I have been especially hard on Sen. John McCain for his pro-death stance on embryonic stem cell research, and I will continue to be until he changes. But does he now have a reason to change his mind (and heart)? Time magazine features potential scientific breakthroughs in reprogramming adult stem cells. Here’s an excerpt:
After nearly a decade of setbacks and false starts, stem-cell science finally seems to be hitting its stride. Just a year after Japanese scientists first reported that they had generated stem cells by reprogramming adult skin cells — without using embryos — American researchers have managed to use that groundbreaking technique to achieve another scientific milestone. They created the first nerve cells from reprogrammed stem cells — an important demonstration of the potential power of stem-cell-based treatments to cure disease.
Led by Kevin Eggan at the Harvard Stem Cell Institute and Christopher Henderson at Columbia University, the 13-person team reported online today in Science Express that they had generated motor neurons from the skin cells of two elderly patients with a rare form of ALS, or Lou Gehrig’s disease, a progressive neurodegenerative condition. The new study marks an important first step on the road toward real stem-cell-based therapies, and also answers several plaguing questions about the pioneering stem-cell technique known as induced pluripotent stem cell, or iPS, generation.

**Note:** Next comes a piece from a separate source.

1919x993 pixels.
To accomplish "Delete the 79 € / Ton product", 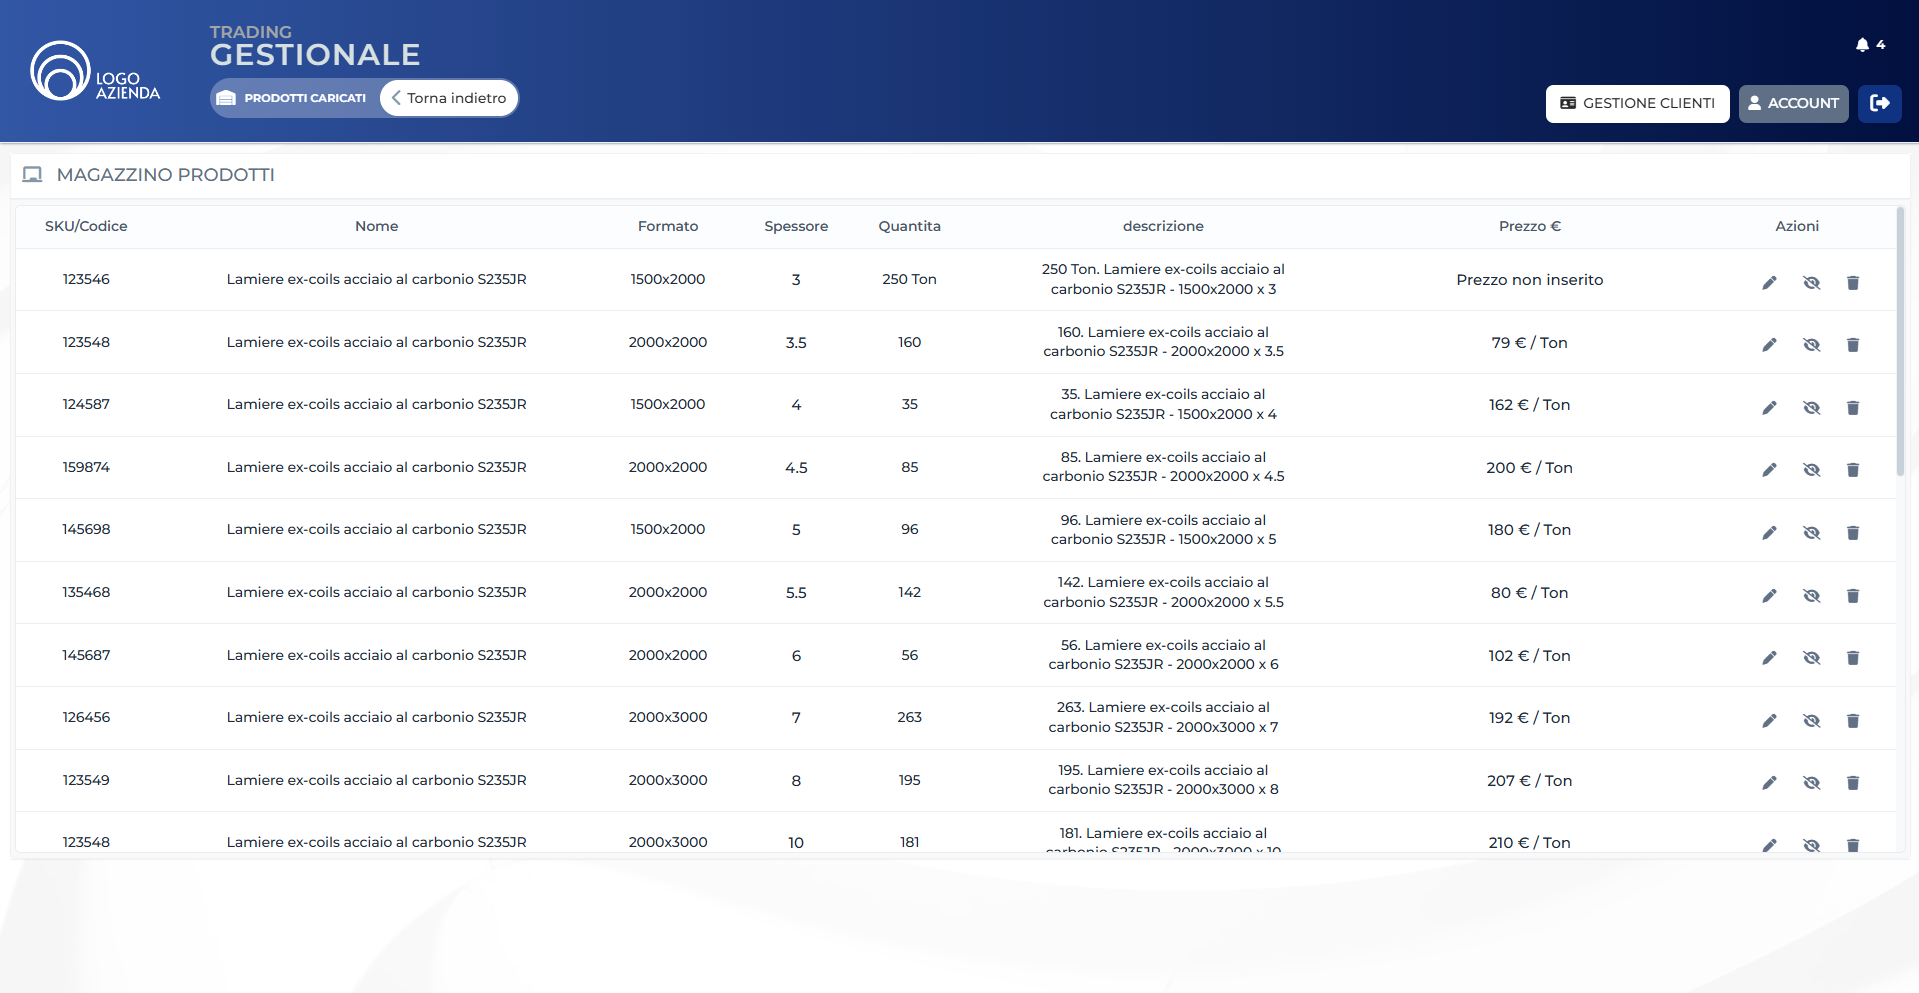I will pyautogui.click(x=1852, y=345).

Aside from a few understandable reservations on the part of researchers, which could be resolved in a matter of months, this could give John McCain a reason to change his mind on embryonic stem cell research. Remember his words in Florida during a primary campaign speech:
A woman asked McCain at his West Palm Beach town hall if he will change his position to oppose federal funding for embryonic stem cells research in light of new developments. McCain said he’s very encouraged “by the information you just relayed and I agree it has tremendous potential to eliminate an issue which has divided our pro-life community and eliminate the need for embryonic stem cell research. We’re not there yet. According to a growing body of scientific opinion, we are approaching it. I look forward to that day. I’m not changing my position yet, but I am encouraged by the progress that has been made.

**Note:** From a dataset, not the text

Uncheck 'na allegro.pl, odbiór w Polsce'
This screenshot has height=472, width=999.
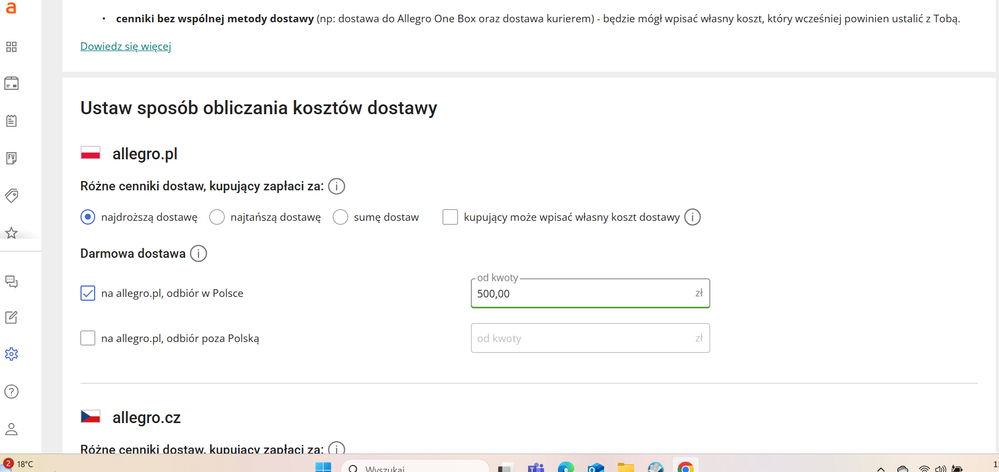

Will John McCain convert to a pro-life position on ESCR? If so, perhaps his position on abortion, which is suspect to any real pro-lifer, will also shift. I have stated before that the abortion debate now hinges on ESCR, not Roe v. Wade. If a president were to sign a congressional bill to federally fund ESCR, then the abortion battle, I believe, will be all but lost. Let us pray that McCain (and even Barack Obama, for that matter), will change his mind on ESCR now that the scientific breakthroughs in adult stem cell research can no longer remain hidden from public view.